Diante de uma melhoria do mercado, a construção civil se vê encerrando o duro período de retração do setor. O reaquecimento do mercado estimulou as empresas a investir e a se preparar para as oportunidades do novo cenário da construção civil.

A incerteza do momento (pandemia global do coronavírus – Covid-19), levou algumas empresas a negociar e a readequar suas obrigações trabalhistas para preservar sua capacidade de produção até a retomada da normalidade. As soluções consensuais devem sempre ser priorizadas para que os negócios e os empregos sejam preservados, mas em alguns casos o encerramento de contratos foi a única alternativa para mitigar prejuízos.

Algumas empresas foram obrigadas a adotar: readequação da remuneração; alteração de cronogramas; alteração do projeto básico para redução de custos; aporte de recursos; substituição de garantias; e até mesmo a contratação de novos fornecedores em substituição àqueles prejudicados irremediavelmente pela pandemia.

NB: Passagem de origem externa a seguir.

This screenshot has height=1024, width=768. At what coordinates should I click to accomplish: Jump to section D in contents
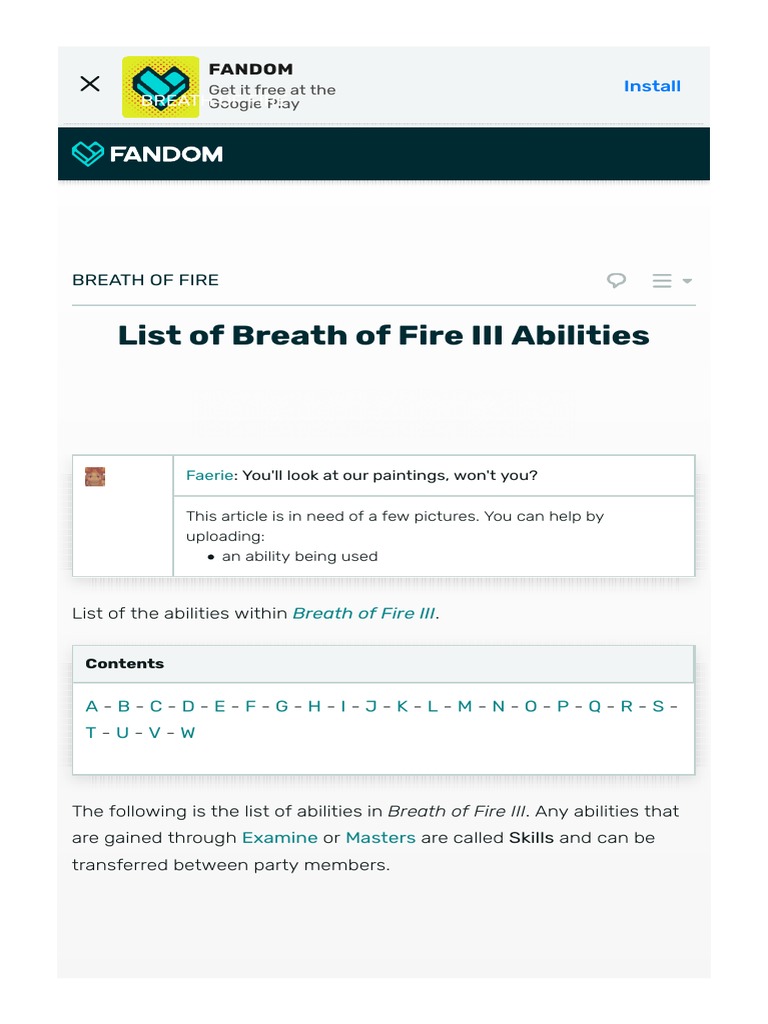click(188, 706)
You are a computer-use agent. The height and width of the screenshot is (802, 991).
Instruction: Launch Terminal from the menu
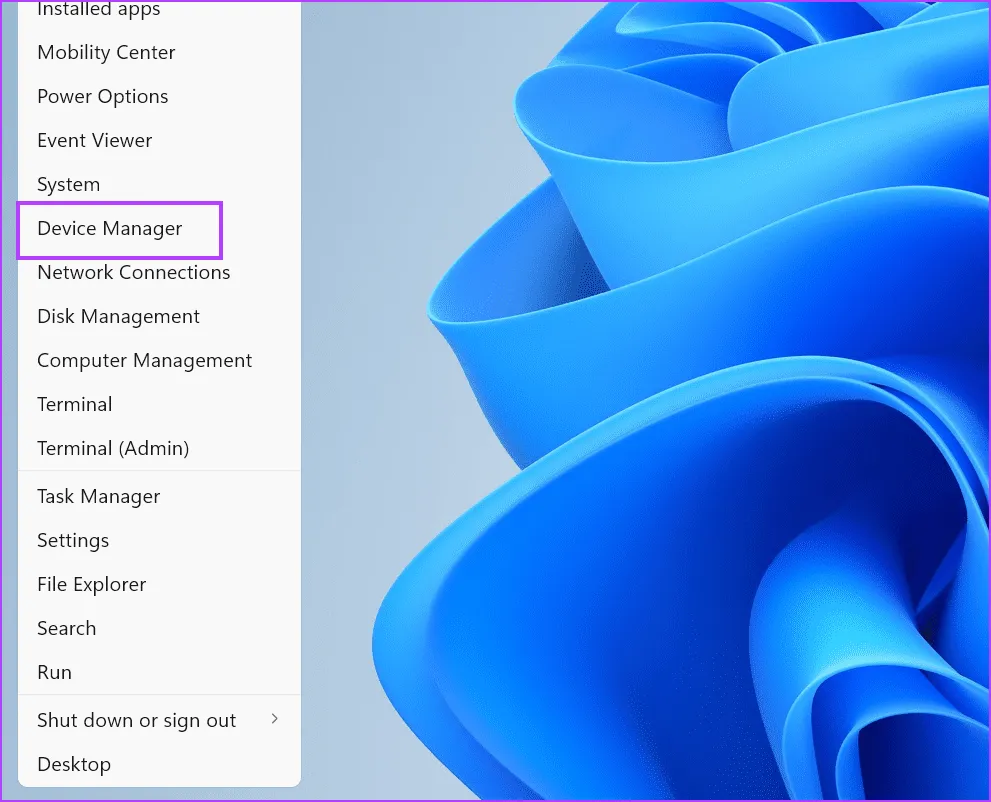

O cenário se mostra otimista atualmente com o avanço da vacinação, mas os profissionais do setor devem seguir atentos aos termos de seus negócios e à forma como eles foram impactados, pois essas circunstâncias são relevantes na tomada de decisões para superar possíveis dificuldades, solucionar controvérsias e minimizar prejuízos. Devem igualmente se atentar para as inovações legislativas decorrentes da pandemia, como é o caso do Projeto de Lei n. 1.179, de 2020, que prevê a suspensão de determinadas obrigações do setor, e estabelece ações emergenciais para o caso de uma nova crise do setor, visando não prejudicar ainda mais o mercado da construção civil, considerado base essencial de crescimento econômico do país.